GPUインスタンスは機械学習や科学計算などHPC(high-performance computing)に利用されます。最近、話題になった線画自動着色の「PaintsChainer」のような機械学習には高い計算能力が必要で、GPUは必須のツールです。
PaintsChainer -線画自動着色サービス-
クラウドであれば、GPUインスタンスも時間課金で利用可能でコストを抑えることができます。
今回の記事では主要3クラウドで提供されるGPUインスタンスの比較をしてみます。
AWS
AWSでGPUを搭載しているインスタンスはG2、P2の2種類があります。
AWSはGPUを搭載したインスタンスを他のクラウド事業者に先駆けて提供を始めています。G2インスタンス(g2.2xlarge)は2013年11月に提供を開始、P2インスタンスは2016年9月に提供を開始しています。

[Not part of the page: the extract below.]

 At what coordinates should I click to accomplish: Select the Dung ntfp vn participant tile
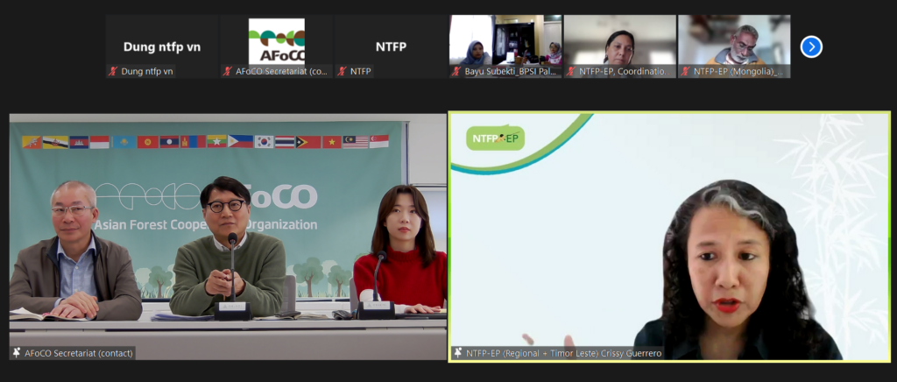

G2で使用されているGPUは、NVIDIA GRID K520で、3Dレンダリング、動画エンコーディングなどグラフィック処理向けです。
G3で使用されているGPUは、NVIDIA Tesla M60 で、G2と同じく3Dレンダリング、動画エンコーディングなどグラフィック処理向けです。
P2で使用されているGPUは、NVIDIA Tesla K80で、用途は機械学習や金融工学、分子モデルシミュレーションなどHPCです。
課金は1時間単位です。
2017年5月に、NVシリーズの東日本リージョンでの提供が開始されました。
Azure
AzureでGPUを搭載しているインスタンスはNシリーズのみです。
Nシリーズは2016年12月に提供が開始されました。
NVインスタンスで使用されているGPUは、NVIDIA Tesla M60 GPUで、GPUを仮想化して共有し、グラフィックアプリケーションなどをクラウド上の仮想デスクトップ環境で利用することができます。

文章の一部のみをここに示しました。